Happy is poised to win. But after Donald, Shooter's heckling buddy, drives a car into Happy and damages his shoulder, all hope appears lost. His momentum is gone. He's haunted -- in his dreams, Happy sees Shooter bedding his girlfriend and tonguing Grandma Gilmore in her Kiss mask.
Happy is beaten. Shooter is in line to win. The gold jacket is all but his -- 44 long, with the right arm that's a little bit longer than his left.
Obviously, Happy makes a furious comeback (the movie isn't called "Shooter McGavin") but even in defeat, Shooter isn't ready to give up the gold jacket he believes is rightfully his, leading him to receive the beatdown the audience has been awaiting for most of the movie.
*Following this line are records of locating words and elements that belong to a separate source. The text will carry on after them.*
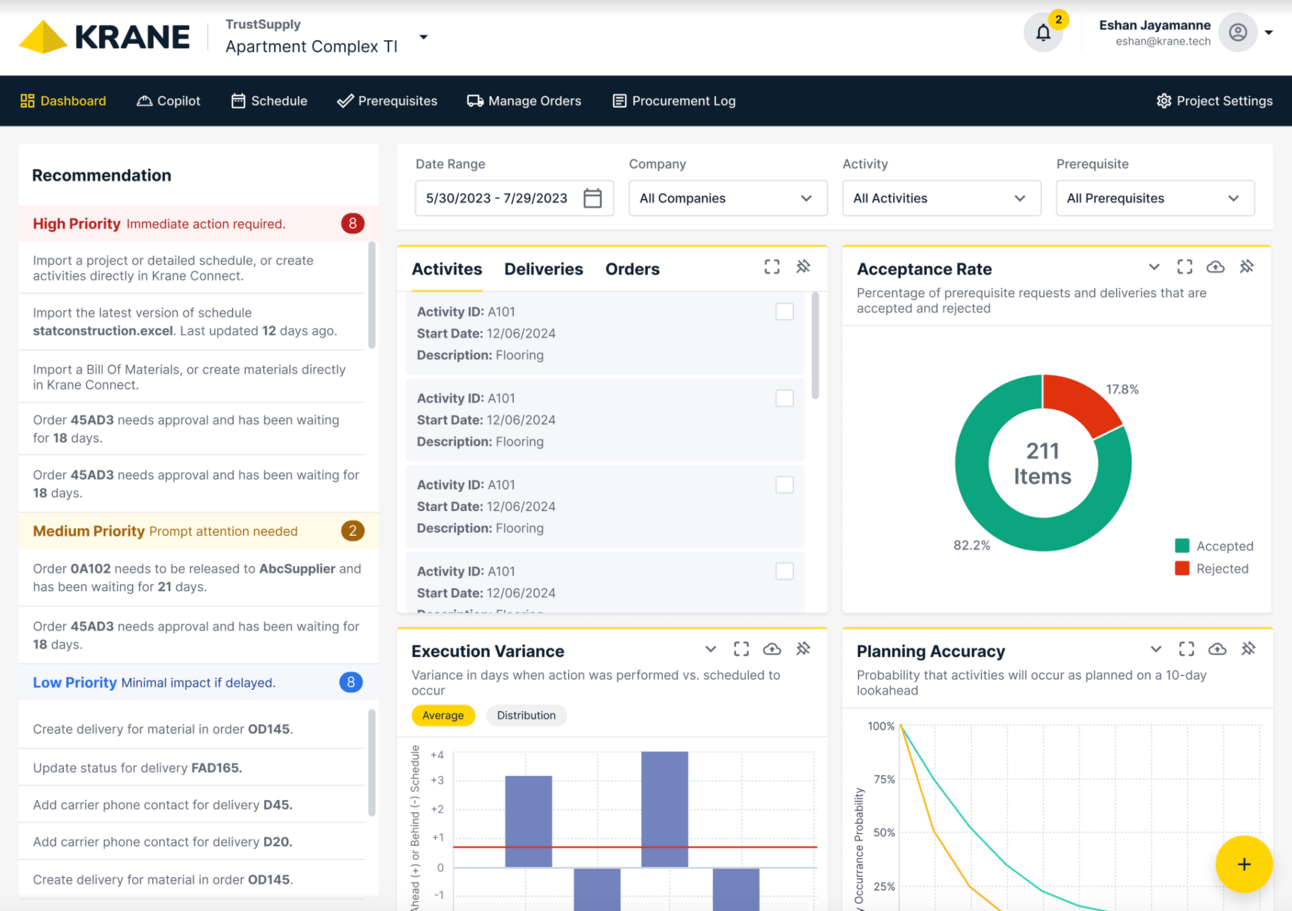Click fullscreen icon in Acceptance Rate panel
This screenshot has width=1292, height=911.
click(1185, 267)
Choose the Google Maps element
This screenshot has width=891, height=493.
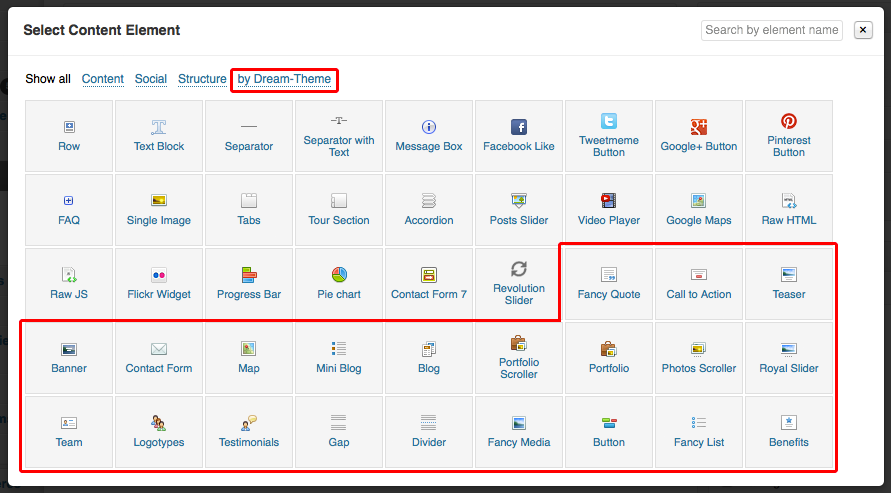click(x=698, y=210)
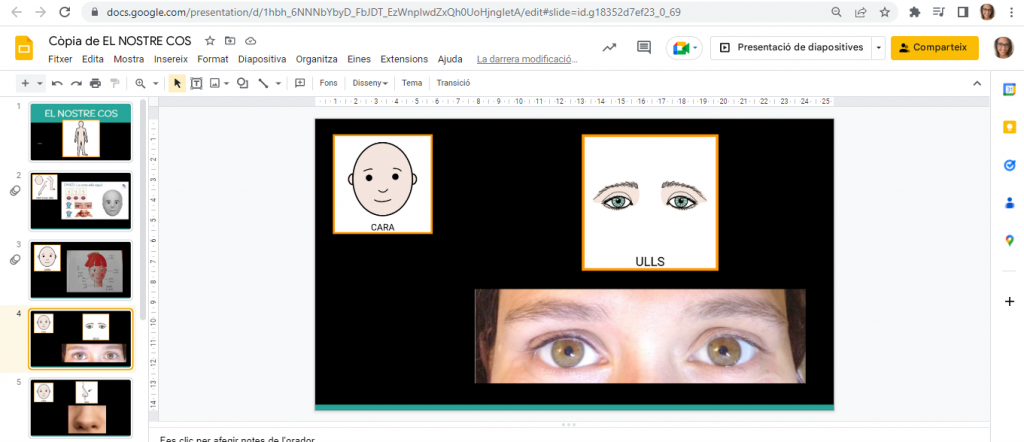Open the Diapositiva menu
This screenshot has width=1024, height=442.
261,59
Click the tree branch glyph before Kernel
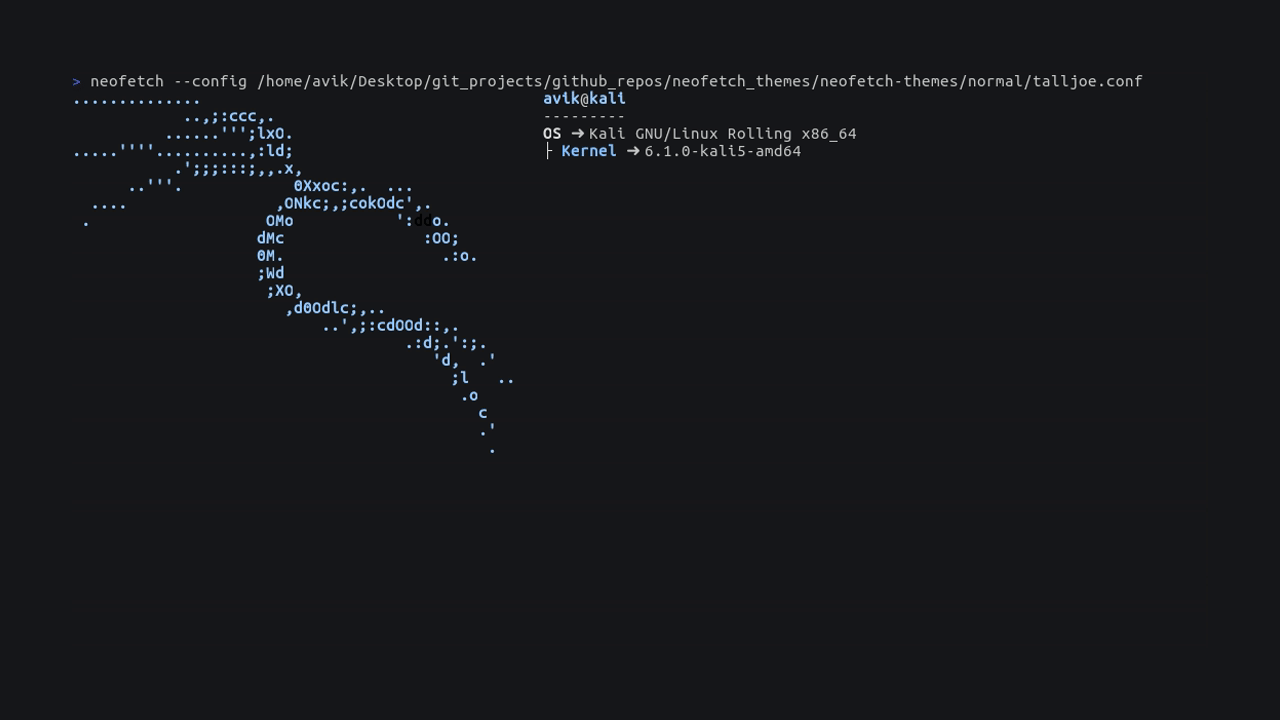 [x=548, y=151]
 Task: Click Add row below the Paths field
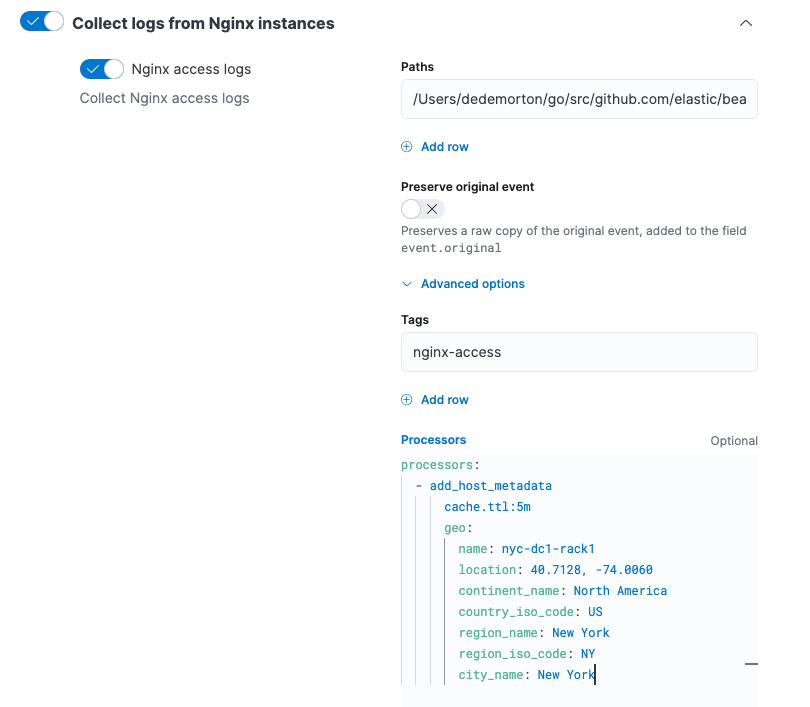[x=444, y=147]
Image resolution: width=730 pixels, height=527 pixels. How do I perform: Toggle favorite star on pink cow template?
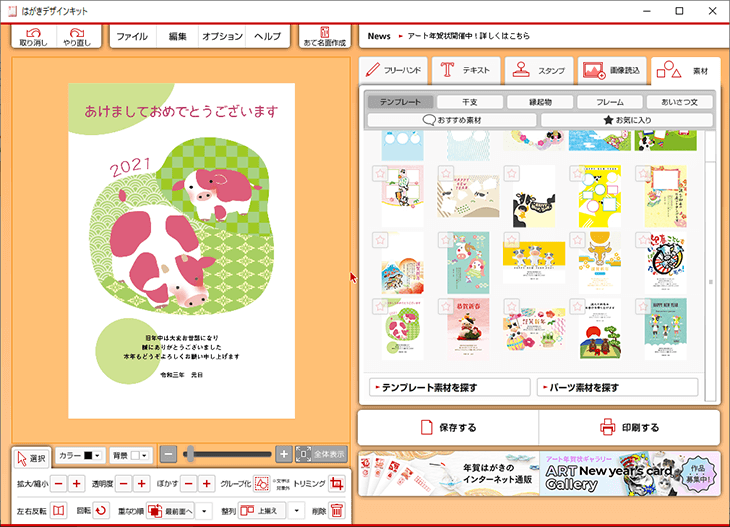click(x=380, y=305)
Shooter has been one of my favorite movie characters ever since I first watched "Happy Gilmore," and as a result, I came to appreciate McDonald, too. So much so that, during the late 1990s or early 2000s, I sent a letter to him in the mail. He sent me back a signed headshot and an autographed promo photo, and inscribed it.
To Danny, Best wishes and thanks, Christopher McDonald "Shooter"
I came across the picture recently when going through my childhood belongings.
In the years since I received the signed photo, the legend of Shooter McGavin has taken on new life. The Twitter account @ShooterMcGavin_ is a chance to celebrate all things Shooter.
Any great movie villain is defined by the memes, and Shooter has lots of them. This one of him celebrating after sinking a putt is the best.
Earlier this year, a video challenge featured Sandler and McDonald as their iconic characters. Sandler sets up the camera and takes his swing as Happy Gilmore one more time.
"Shooter McGavin, this one's for you," he says as he prepares to blast a drive into orbit.
"You're dead, Shooter."
The video cuts to McDonald as McGavin, indoors.
"Nice drive, Gilmore. Twenty-five years, huh? Let's see if it's Shooter's tour," he says as he putts into a cup across the carpet. "Oh yeah. It's all about the short game. Drive for show, putt for the dough. Money. Shooter, still got it."